Excerpt to read →
** Begin **
On Fri, Oct 22, 2010 at 3:17 AM, Kim Gräsman <[email protected]> wrote:
> Hi Dean,
>
> On Thu, Oct 21, 2010 at 06:34, Dean Michael Berris
> <[email protected]> wrote:
>>
>>> So, I think there's merit to not expecting COW from std::string.
>>>
>>
>> Yup, but I haven't been writing cpp-netlib to expect COW. I just think
>> that removing copies can be done later on. ;)
>
> Right, I just wanted to make sure you were aware of the reputation of
> std::string with COW. It's not great ;-)
>

Yeah, I've been bitten by those bugs too. :D

> That said, maybe it's not such a bad idea. Multiple threads make it
> harder to get right, but perhaps not intrinsically worse than heap
> allocation + copy. I'll have to mull on that for a while.
>

Yup, it's no worse than an allocation + copy. You can't do the
allocation and copy atomically either, which means the overhead of
locking and things like that may be higher than the cost of COW.
** End **
Recorded information →
** Begin **
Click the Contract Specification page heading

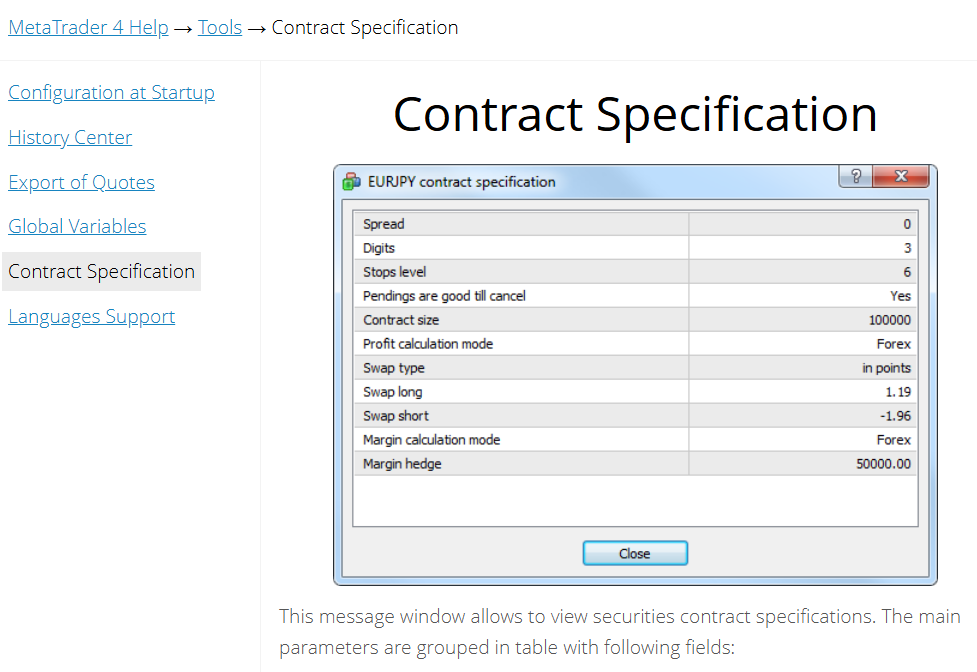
** End **
To be done →
Answer these questions about the email exchange on copy-on-write strings.
1. What does Dean say cpp-netlib has not been written to expect?
2. According to Kim Gräsman, what makes copy-on-write harder to get right?
3. In the final paragraph, which two operations does the writer say cannot be done atomically?

Exercise solution →
1. COW (copy-on-write) from std::string.
2. Multiple threads.
3. The allocation and the copy.